Asymptotically-tight packing and covering with transversal bases in Rota's basis conjecture

TL;DR

This paper proves asymptotically optimal bounds for packing and covering bases with transversal bases in Rota's basis conjecture, advancing understanding of the structure of matroids and bases arrangements.

Contribution

It provides asymptotically tight bounds for the maximum number of disjoint transversal bases and the minimum number needed to cover all elements, improving previous results.

Findings

Existence of approximately (1-o(1))n disjoint transversal bases.

Covering all elements with approximately (1+o(1))n transversal bases.

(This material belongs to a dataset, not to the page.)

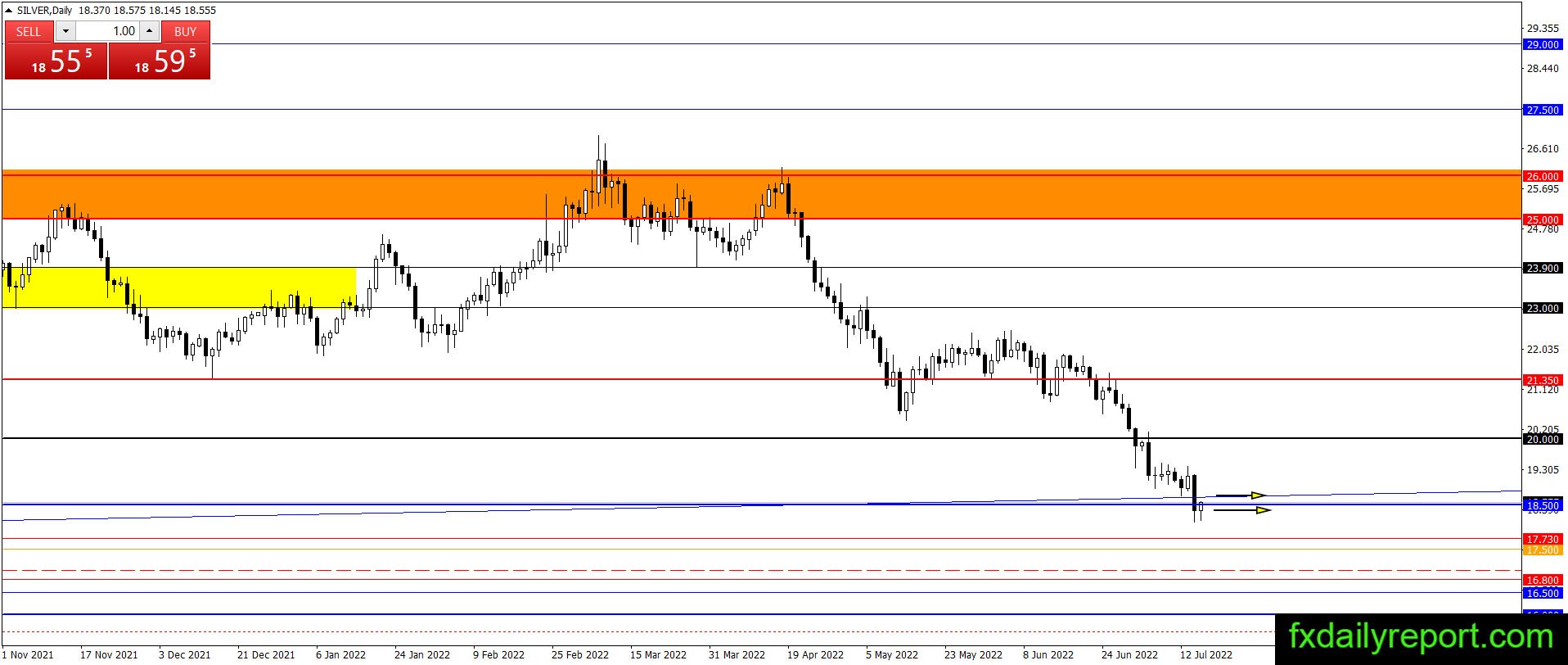Select the 21.350 red price label
The width and height of the screenshot is (1568, 665).
[x=1543, y=380]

Improved bounds over previous results by Aharoni, Berger, and the Polymath project.

Abstract

In 1989, Rota conjectured that, given any $n$ bases $B_1,\dots,B_n$ of a vector space of dimension $n$, or more generally a matroid of rank $n$, it is possible to rearrange these into $n$ disjoint transversal bases. Here, a transversal basis is a basis consisting of exactly one element from each of the original bases $B_1,\dots,B_n$. Two natural approaches to this conjecture are, to ask in this setting a) how many disjoint transversal bases can we find and b) how few transversal bases do we need to cover all the elements of $B_1,\dots,B_n$? In this paper, we give asymptotically-tight answers to both of these questions. For a), we show that there are always $(1-o(1))n$ disjoint transversal bases, improving a result of Buci\'c, Kwan, Pokrovskiy, and Sudakov that $(1/2-o(1))n$ disjoint transversal bases always exist. For b), we show that $B_1\cup\dots \cup B_n$ can be covered by $(1+o(1))n$ transversal bases, improving a result of Aharoni and Berger using instead $2n$ transversal bases, and a subsequent result of the Polymath project on Rota's basis conjecture using $2n-2$ transversal bases.